• [SELECTED EXTRACT]
──────────

Scientists at the Babraham Institute, in collaboration with the Wellcome Trust Sanger Institute Single Cell Genomics Center, report the development of a new single-cell technique to help investigate how the environment affects development and the traits inherited from one’s parents. The method, which can be used to map all of the epigenetic marks on the DNA within a single cell, is expected to boost the understanding of embryonic development and could enhance clinical applications like cancer therapy and fertility treatments, while also potentially reducing the number of mice currently needed for this research, according to the researchers.
“The ability to capture the full map of these epigenetic marks from individual cells will be critical for a full understanding of early embryonic development, cancer progression, and aid the development of stem cell therapies,” said Gavin Kelsey, Ph.D., from the Babraham Institute. “Epigenetics research has mostly been reliant on using the mouse as a model organism to study early development. Our new single-cell method gives us an unprecedented ability to study epigenetic processes in human early embryonic development, which has been restricted by the very limited amount of tissue available for analysis.”
The research (“Single-cell genome-wide bisulfite sequencing for assessing epigenetic heterogeneity”), published in Nature Methods, specifically offers a new single-cell technique capable of analyzing DNA methylation across the whole genome. The method treats the cellular DNA with bisulphite and the treated DNA is then amplified and read on high-throughput sequencing machines to show up the location of methylation marks and the genes being affected.

──────────

In the article on the single-cell epigenetics technique, which journal published the research? None of the rows that come next are needed.

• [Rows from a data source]
──────────

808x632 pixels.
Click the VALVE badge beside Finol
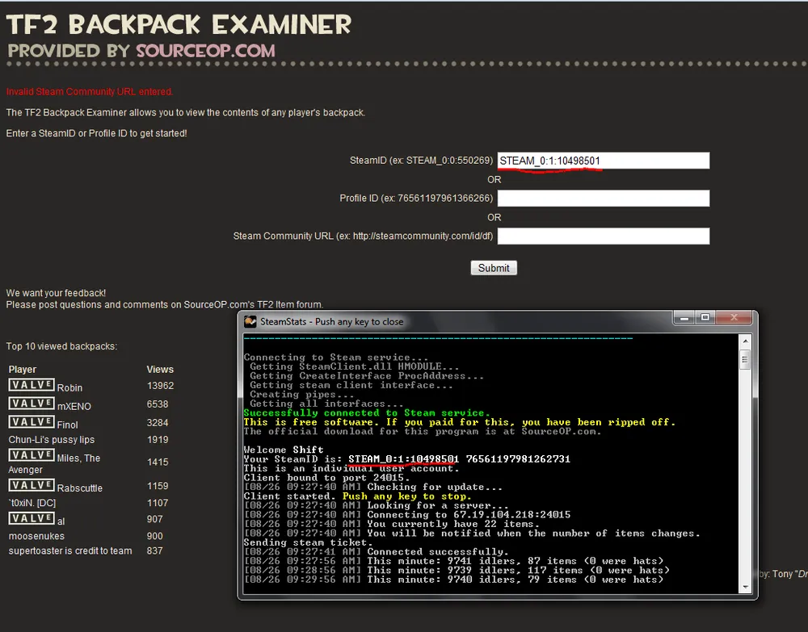(32, 422)
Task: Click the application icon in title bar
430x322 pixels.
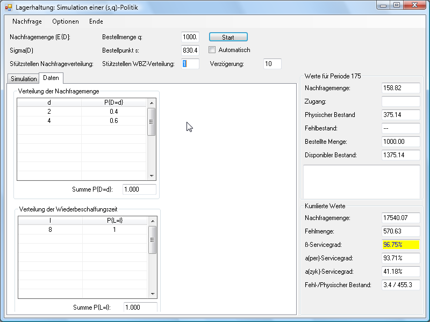Action: 8,6
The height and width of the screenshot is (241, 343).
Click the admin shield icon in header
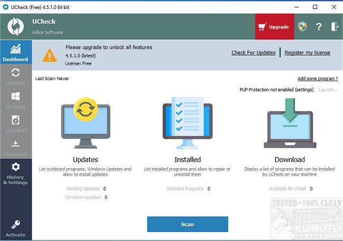click(302, 27)
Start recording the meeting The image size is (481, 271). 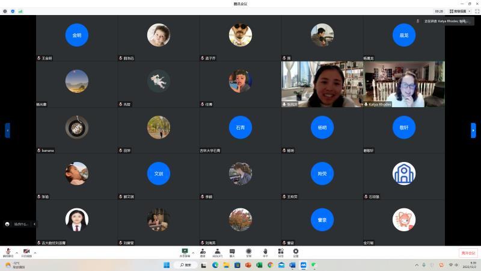pyautogui.click(x=248, y=252)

──────────

• [SOLUTION TO THE EXERCISE] Nature Methods